Aman: The PM role is changing rapidly with the advent of AI. Expectations from stakeholders and customers are growing, requiring PMs to integrate AI into workflows regardless of industry.
Key idea: The term “AI PM” isn’t an exclusive specialization; rather, every PM will become an AI PM (e.g., “Fintech x AIPM”) as AI tools and techniques increasingly become standard.

"I think every PM will become some flavor of AI PM—either using those tools or building around them if you aren't already." — Aman Khan [03:39]
Akash: Even regulated industries and internal tools PMs are incorporating AI (e.g., using LLMs to standardize PRD templates in experimentation systems).

2. Five Essential Skills for AI PMs

[05:52]

The core structure for the episode:

AI Prototyping
Observability
Evals
Prompt Engineering vs. RAG vs. Fine-Tuning
Collaborating with AI Engineers & Researchers

3. AI Prototyping: Hands-On With Modern Tools

[06:31 – 45:51]

Cursor IDE: Aman recommends Cursor (a fork of VS Code tailored for AI prototyping) over alternatives like Bolt, Lovable, Vercel, and Replit, especially for projects where depth, flexibility, and agent-based systems are critical.
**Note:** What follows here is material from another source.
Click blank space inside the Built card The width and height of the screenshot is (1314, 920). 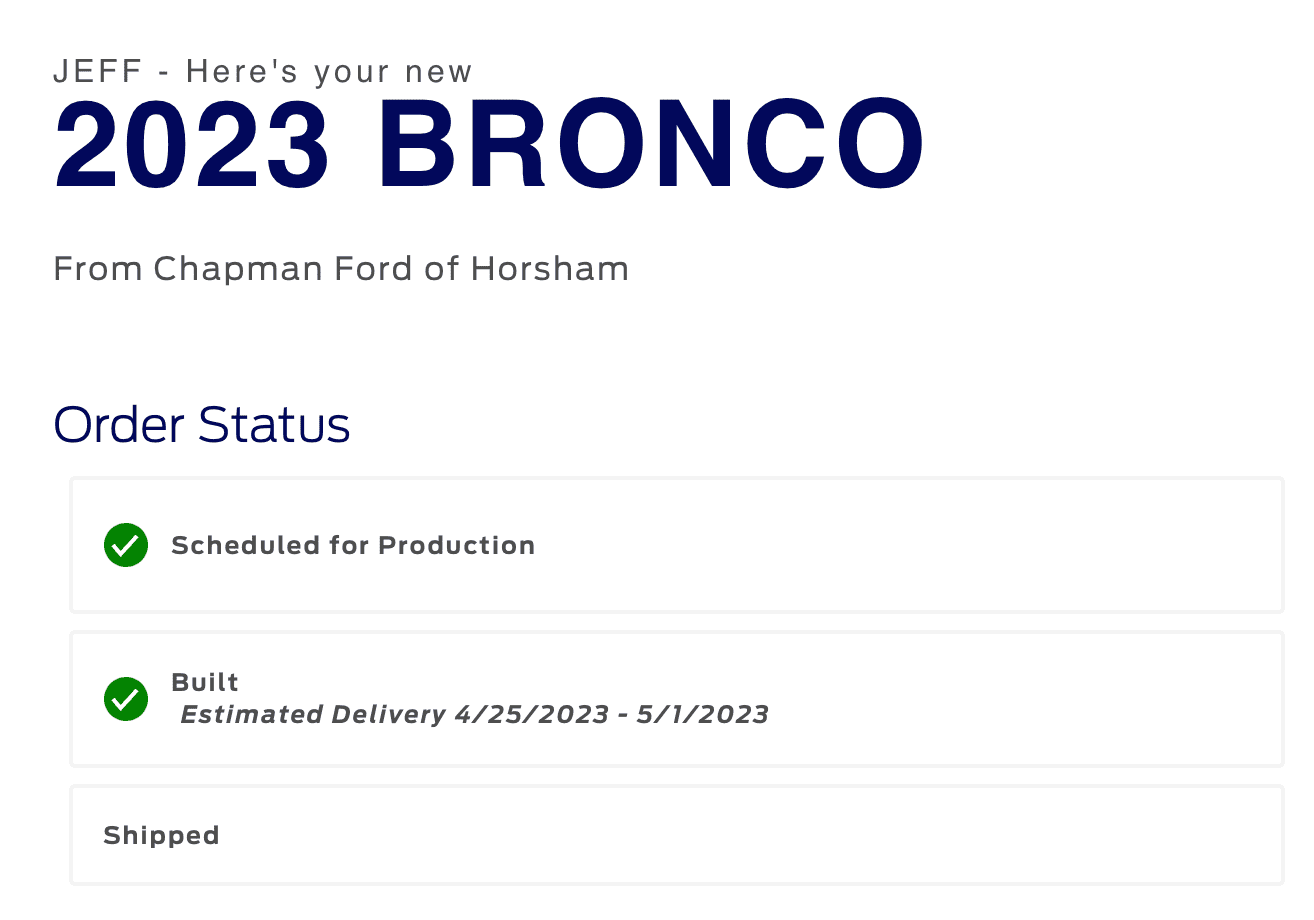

"The reason I really like Cursor is just because of the amount of control and flexibility it gives me to iterate on specific components." — Aman Khan [06:59]
Live Demo: Aman walks through bootstrapping an agentic Trip Planner using Cursor and the LangGraph agent framework:
- UI and backend are both automatically generated by agents (using models like Claude 4).
- Debugging is conversational—errors are quickly copy-pasted to the agent, which iterates and resolves them.
- Human intervention is sometimes needed when working with complex dependencies or production code.
Key takeaways:
- Cursor is powerful from "zero to one" prototyping, giving visibility, control, and the ability to iterate deeply versus one-click, UI-focused tools.
- Build comfort with agents generating and editing your codebase; expect and embrace some chaos (e.g., dependency issues, broken builds) as part of the prototyping journey.
- Best practice: Start with small, isolated projects before bringing AI agents into production repositories.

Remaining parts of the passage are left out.